Дождь не загасил пожаров. Над лесом вставали Змеем Горынычем клубы. Барсучок снова объявился в кустах и сквозь звон выпалил: «Сумасшедший!» Утоление голода и сон не заставили барсучка просто бить свои монетки и не лезть ко мне. Фраза представляется абсурдной! Но ведь так и было. Реплики барсучка зависели от моего самочувствия. И не только его реплики. Где-то поблизости бродили дубравные. Не могу сказать, что я был на сто процентов в этом уверен. Но не отвергал эту возможность. Вообще я пребывал в довольно странном состоянии. Это состояние можно было бы даже назвать творческим. Я словно бы попал в творческое поле, когда все возможно и метафоры из моей головы перетекают вовне. Но я не был хозяином положения, а сам представлялся себе чьей-то метафорой. И управлять своими метафорами не мог. Они являлись внезапно и окружали меня, неясные тени, смех, голоса. Меня обступали тени прошлого. Какие-то дремучие фигуры. Наверное, это и были предки. Чего они от меня хотят, я не мог понять. Они ходили в травах, взмахивали подобием рук, глухо напевали, бормотали или просто смотрели, как я гребу или так лежу в байдарке, причаливаю, развожу костер.

Я решил спускаться. Усталость не проходила. Ночами я плохо спал и предпочитал грести. Ночной Днепр как будто бы протекал совсем в другой стране, среди мягких невысоких, но крутых гор. Такие изображали живописцы Поднебесной, побывавшие в южных провинциях. Земля сорок семь Тао Юаньмина тоже находилась на юге Китая. Иногда мне мерещилось, что туда я и попал.

В пейзаж я влюбился в детстве. А узнав о китайских живописцах, почувствовал к ним сыновнюю привязанность. Хотя стать живописцем никогда не стремился. Просто мне нравилось смотреть на лес или облако. У китайцев был некий безымянный художник, посвятивший всю жизнь одному цветку. Это скорее притча. Но на нее любили ссылаться живописцы Поднебесной. Я чувствовал тайное родство с этим художником. Ведь местность можно представить и в виде цветка: с горой посередине, родниками вместо лепестков…

Скольжение в ночных водах под звездами среди черных берегов было бы увлекательным, если бы не звуковая агрессия искаженного восприятия… Громоздкое определение какое-то.

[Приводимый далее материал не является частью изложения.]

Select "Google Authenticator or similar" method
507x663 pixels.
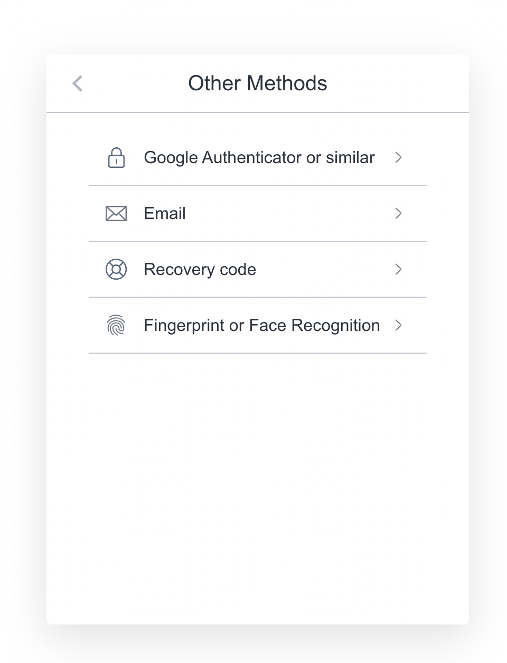pos(259,157)
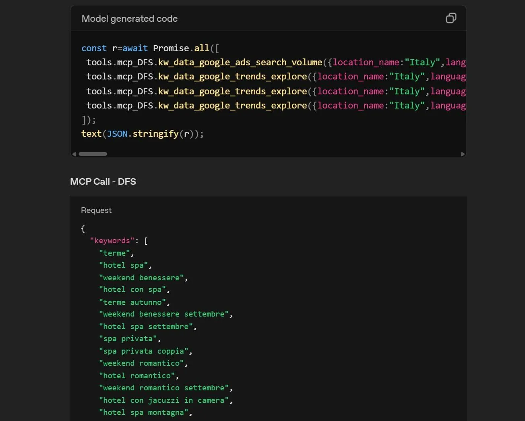This screenshot has width=525, height=421.
Task: Click the "weekend romantico" keyword string
Action: (141, 363)
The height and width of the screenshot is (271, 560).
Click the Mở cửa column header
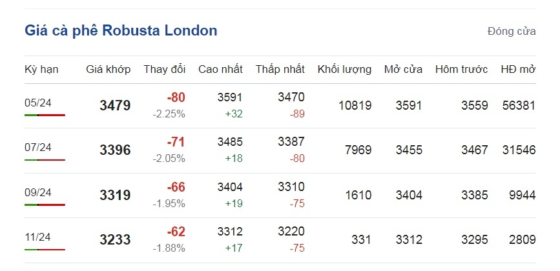403,70
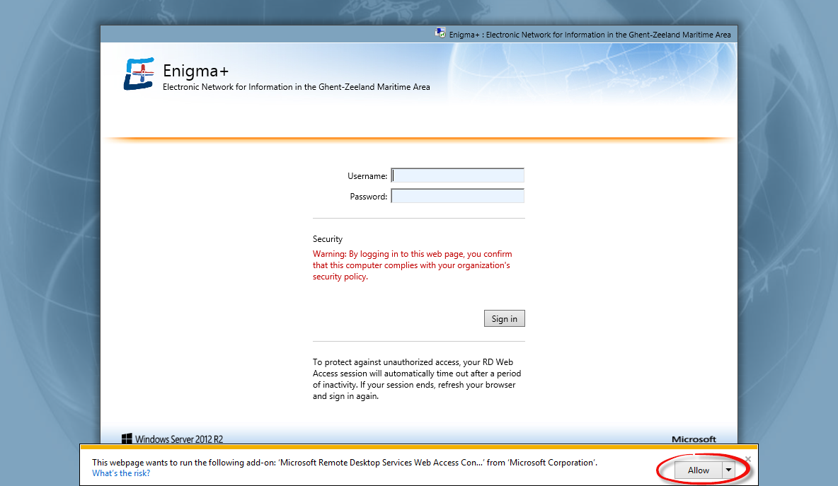The width and height of the screenshot is (838, 486).
Task: Click the Electronic Network subtitle under Enigma+
Action: click(296, 87)
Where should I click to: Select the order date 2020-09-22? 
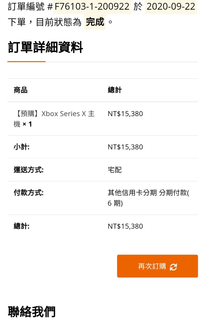pos(171,7)
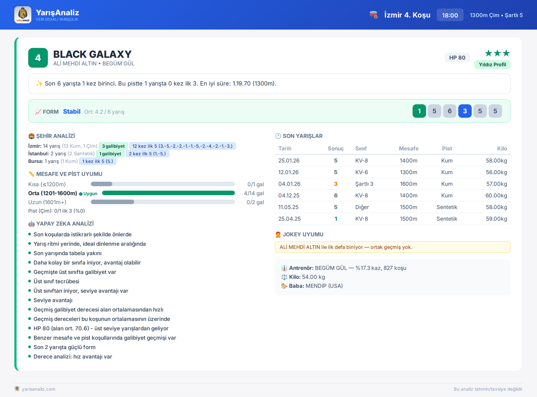Viewport: 537px width, 397px height.
Task: Click the horse icon next to Baba
Action: 284,286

Но как это назвать? Мир обычных звуков – плеска весла, дыхания, птиц – превращался в бесконечную программу какого-то всемирного радио. А если я закрывал глаза, то звуки обрастали и плотью, голоса женщин – пышными телесами, голоса мужчин – мускулистыми или рыхлыми торсами во фраках, пиджаках, мантиях, майках. Меня окружали симфонические оркестры, как будто соревнующиеся друг с другом. Они лихорадочно играли, трясли головами, потом в экстазе начинали подвывать, петь.

Мне вспоминался Хлебников с его радио будущего. Его фантастическое радио – это книги, встающие по всем городам и весям в гигантский рост, это Мусоргский от Владивостока до Балтики, а также выставка картин, расцветающая на страницах книг далеких деревенских читален, и сеансы врачей-гипнотизеров.

И в конце концов я прервал молчание. Я вынужден был это сделать, чтобы спастись. Я заговорил вслух. Мой голос разорвал рот, как рыбе рвет губы леска и рыбацкий крючок. Слова показались мне чудовищными.

ПЕСОК, БЕРЕГ, НОГА, САПОГИ…

За этой, что ли, речью я сюда поднимался? Этих рыб и собирался наловить в садок? Это и были рыбы света, дарующие праздник?

ФУТБОЛКА, ВЕСЛО, АЛЮМИНИЕВЫЙ, СПИЧКИ.

Я заговаривал вал, пытался его заглушить и понимал, как жалок, скуден язык. Языком, как тростинкой, ты стараешься удержать лавину. Это немыслимо, смешно.

ТЕТРАДЬ, СОЛЬ, ОГОНЬ, БЕЗУМИЕ.

Мне казалось, что я бегаю по берегу и сооружаю плотину, вяжу слова, вбиваю колы.